====== Source
But about that hatchet. . . .

Without having timed the sequences with a stopwatch, it’s fair to say that more than two-thirds of “Gladiator” is made up of sanguineous fight scenes. Imagine a film that loathes violence so completely it devotes more than half of its screen time to it. Audiences are reduced to the level of the Roman “mob” whose mentality and behavior is derided by the film’s higher-minded characters. Cheering wildly from the Colosseum’s tiers (or the cushy cineplex stadium seats), the hordes treat one man’s pain or death as entertainment. It’s World Wrestling Federation with cooler costumes and grimmer outcomes.

“The Patriot” tries a bit harder in the dialogue and character development departments, but the film’s most elaborate scenes involve military campaigns and brutal conflict.

Martin’s commitment to pacifism is quickly strained when the war comes to his front door. Director Roland Emmerich is especially good at creating the sickening feeling that develops when war literally comes home.
============
====== Extracted data
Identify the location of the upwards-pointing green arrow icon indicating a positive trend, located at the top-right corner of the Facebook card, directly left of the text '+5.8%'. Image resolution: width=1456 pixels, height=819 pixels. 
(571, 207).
============
====== Extracted data
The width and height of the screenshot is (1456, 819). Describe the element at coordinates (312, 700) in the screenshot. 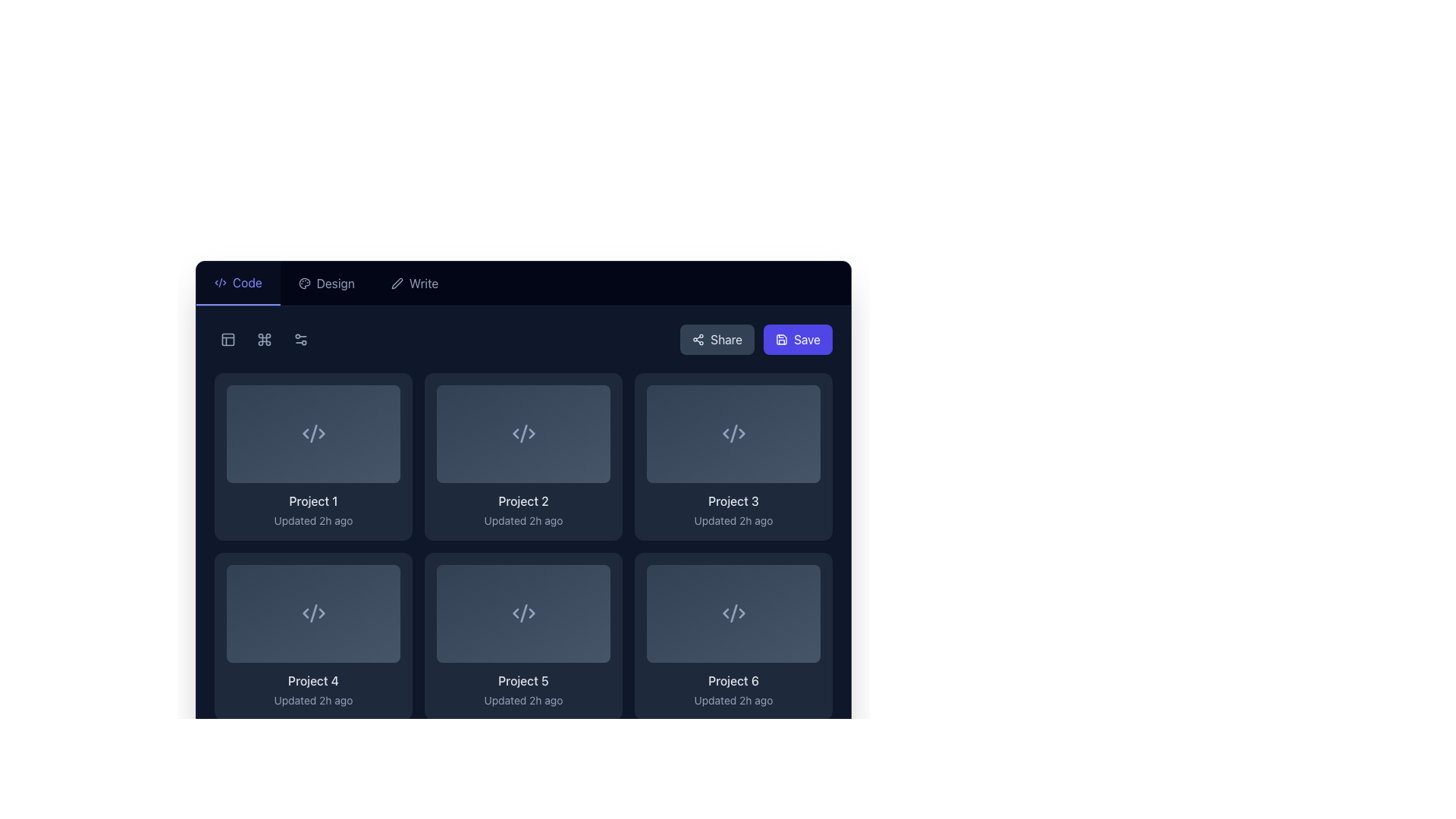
============
====== Extracted data
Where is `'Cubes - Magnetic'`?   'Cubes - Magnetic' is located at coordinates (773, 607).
============
> _Your task_
Continue the review of "Gladiator" and "The Patriot," starting after its last sentence.

> _Expected answer_
In short order, one of Martin’s children is killed before his eyes and the rest are threatened. In the first--but far from the last--scene of murderous violence, Emmerich’s camera moves in close to study Gibson’s face as Martin contends with a rush of conflicting emotion: grief, rage, his commitment to pacifism (inspired by his idealized dead wife), blood-boiling violence. The audience watches as Martin first subdues his impulses toward revenge but is finally overwhelmed. In a matter of minutes, the pacifist becomes his former self. Somewhere in this transformation, we are to understand that Martin is fighting for a new nation called America, not for vengeance, but the plot line more closely resembles a revenge play.

It is telling that, in the film’s most ethically challenging scene, Martin, the man who worried about the atrocities his children might witness in the event of war, gives them the ugliest display they will be subject to in the course of the film.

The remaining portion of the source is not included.